The companies are employing local union workers for the project, as they did for the Fort Martin site. In recent weeks, they said, crews have prepared the Rivesville site by removing trees, constructing roads and installing fences ahead of upcoming electrical and mechanical work. The solar panels, racking systems and supporting electrical equipment for the site are made in the United States.

The companies held a kickoff celebration and “flip the switch” day for the Fort Martin site, by their coal-fired Fort Martin plant in Maidsville, in early January. That site can generate 18.9 MW per hour.

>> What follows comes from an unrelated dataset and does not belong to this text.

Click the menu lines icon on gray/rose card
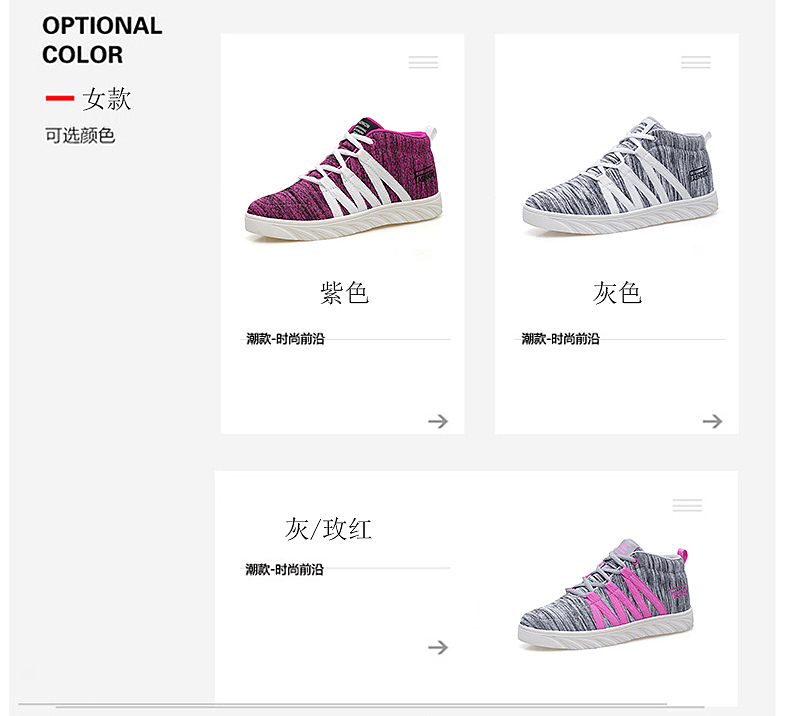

One other planned solar site has Public Service Commission approval: a 26-acre reclaimed ash disposal site in Marlowe, Berkeley County, with 5.7 MW capacity. Construction is also expected to be complete by the end of this year.

Mon Power will return to the PSC later this year for final approval on two other sites: a 51-acre site in Wylie Ridge, adjacent to a Mon Power substation in Weirton, Hancock County, 8.4 MW; and a 44-acre reclaimed strip mine property near Davis in Tucker County, 11.5 MW. Construction of these is expected to be complete by the end of 2025.

Each site needs to reach the 85% SREC — solar renewable energy credit — subscription threshold required by state law before the PSC can grant approval. Construction of these is expected to be complete by the end of 2025.